Publiéle 15/01/2013 à 06:02

Mis à jourLe 15/01/2013 à 09:45

Publiéle 15/01/2013 à 06:02

Article de Eurosport

Selon les médias américains, Lance Armstrong a avoué s'être dopé en enregistrant l'émission qui sera diffusée jeudi. Avec un plan en tête pour amortir sa chute.

Même si les conséquences de ces aveux pourraient être lourdes, Lance Armstrong, aujourd'hui âgé de 41 ans, n'a pas perdu sa combativité. Selon l'un des concurrents d'USA Today, le New York Times, l'ex-patron du peloton pense pouvoir amortir sa chute en prouvant que ses pratiques étaient connues et couvertes par les instances dirigeant le cyclisme mondial. "Armstrong a prévu de témoigner contre plusieurs personnages puissants du cyclisme mondial, qui étaient au courant de ses pratiques et ont même pu les faciliter, écrit mardi le journal américain. Armstrong va témoigner contre l'UCI sur son implication dans le dopage dans le cyclisme mondial." En revanche, toujours selon le New York Times, Armstrong n'a pas prévu de témoigner contre d'autre coureur.

Par ailleurs, l'ex-septuple vainqueur du Tour discute avec l'USADA, l'agence qui a précipité sa chute, sur la possibilité d'un "debrief complet". Armstrong et ses conseils réserveraient leur réponse, espérant qu'un tel déballage soit susceptible de déboucher sur des réductions de peine. L'USADA attendrait d'Armstrong qu'il "réponde à toutes les questions, se prononce sur les rapports et relevés d'écoutes téléphoniques, tests d'analyse, tout" a confié une source anonyme au journal américain. Si Armstrong ne récupérera aucun de ses titres, il pourrait attendre de l'agence antidopage un assouplissement de son interdiction à vie de pratiquer le sport en compétition.

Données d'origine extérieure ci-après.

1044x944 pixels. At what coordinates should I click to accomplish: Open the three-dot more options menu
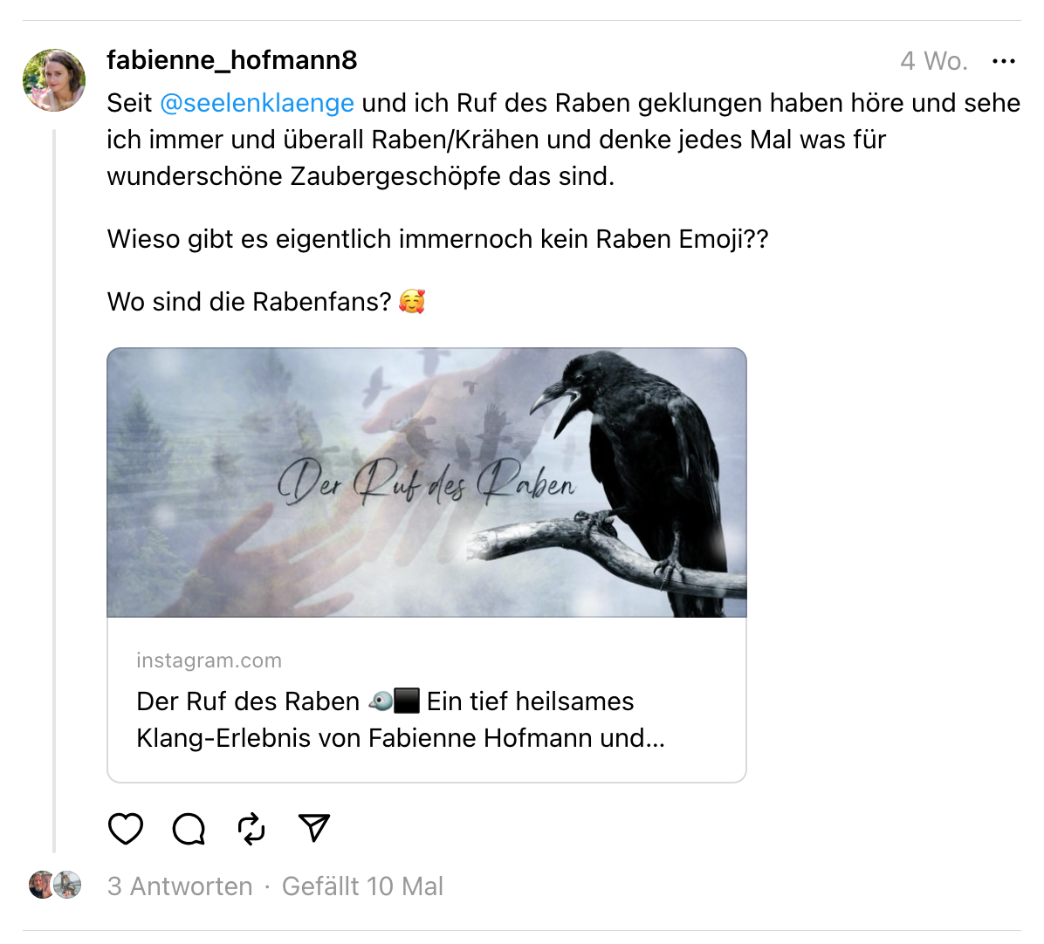coord(1003,61)
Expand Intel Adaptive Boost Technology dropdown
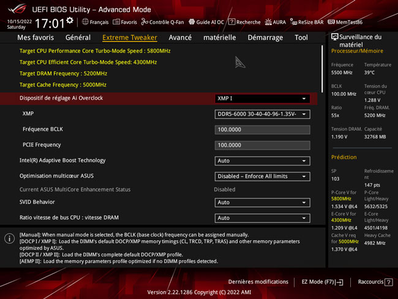The image size is (398, 299). pyautogui.click(x=262, y=161)
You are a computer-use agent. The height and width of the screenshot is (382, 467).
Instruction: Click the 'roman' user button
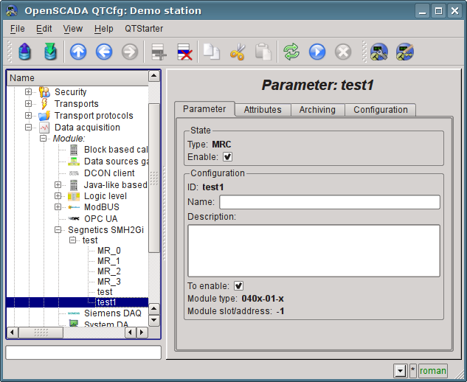click(433, 371)
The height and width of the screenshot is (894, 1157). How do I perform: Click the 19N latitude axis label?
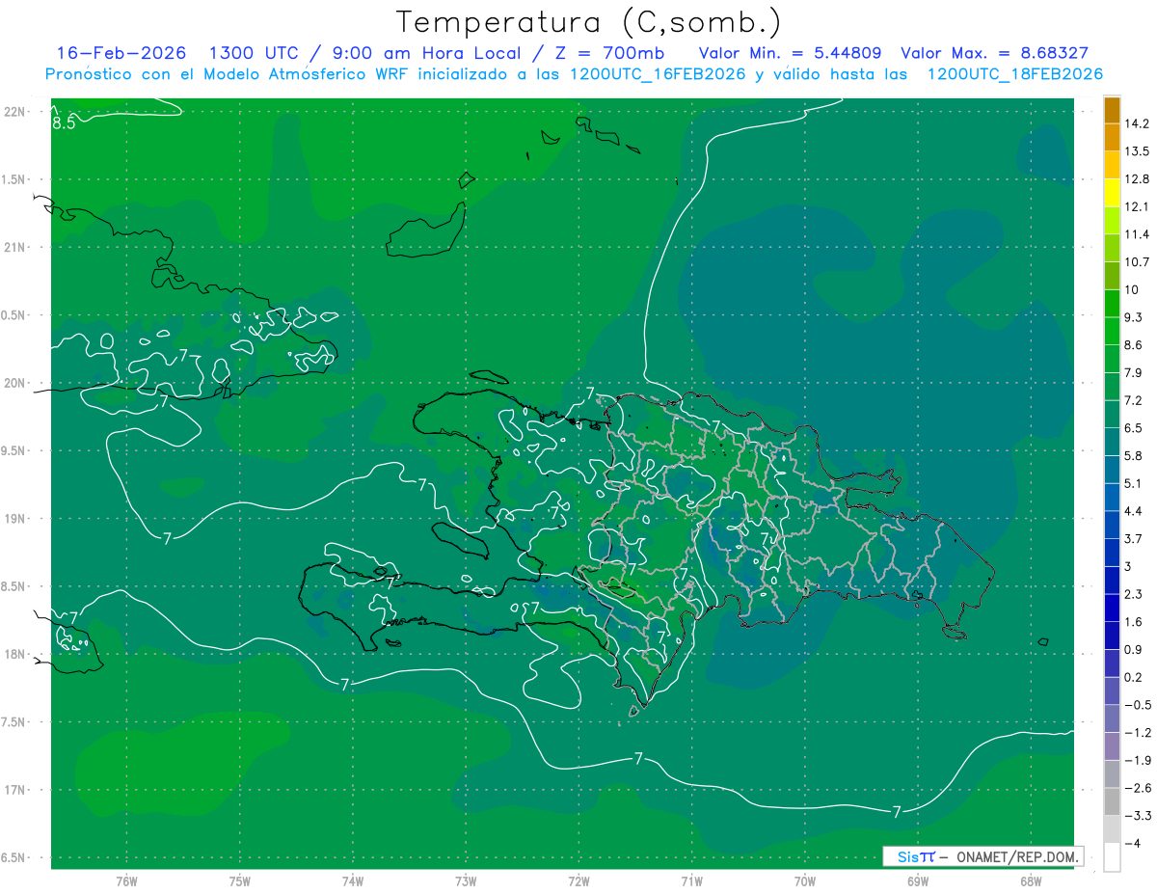tap(14, 519)
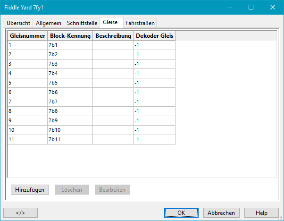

Le risque de condamnation pour parjure

Le Texan de 41 ans a été déchu de ses sept titres au Tour de France (1999-2005) et radié à vie après la publication d'un dossier de l'Agence américaine antidopage l'accusant d'avoir contribué à la mise en place du "programme de dopage le plus sophistiqué jamais vu dans l'histoire du sport" au sein de l'équipe US Postal. Depuis les sanctions de la justice sportive, Armstrong a perdu la plupart de ses sponsors et a dû couper les ponts avec Livestrong, la Fondation de lutte contre le cancer qu'il avait créée en 1997 après avoir vaincu la maladie.

Les aveux de celui qui fut pendant sept ans l'impitoyable patron du peloton du Tour de France pourraient avoir de nombreuses ramifications juridiques. Outre l'argent de ses primes de victoire qu'il pourrait devoir rendre, il s'expose à des poursuites pénales qui pourraient le conduire en prison, selon certains juristes. "Le pire qui puisse lui arriver est qu'il soit reconnu coupable de parjure", explique le professeur de droit Michael McCann. L'ancienne athlète Marion Jones, qui avait avoué s'être dopée devant Oprah Winfrey en 2008, avait passé six mois en prison pour avoir menti aux enquêteurs. Et si ces aveux allaient plus loin, Armstrong pourrait être poursuivi pour d'autres motifs. La Fondation Lance Armstrong a levé plus de 500 millions de dollars pour la lutte contre le cancer depuis sa création en 1997. Mais après les révélations de l'automne dernier, l'ancien champion a quitté mi-novembre le conseil d'administration de sa fondation.

Après de longues années de longues et viriles dénégations, Armstrong avait eu ces propos, cet été, pour expliquer qu'il n'allait pas contester les révélations de l'Usada. "Il arrive un moment dans la vie d'un homme où il faut dire: Trop c'est trop". La seule déclaration publique, à ce jour, dans laquelle Armstrong a opposé autre chose à ses contradicteurs qu'une affirmation de sa probité. Tout pourrait changer jeudi.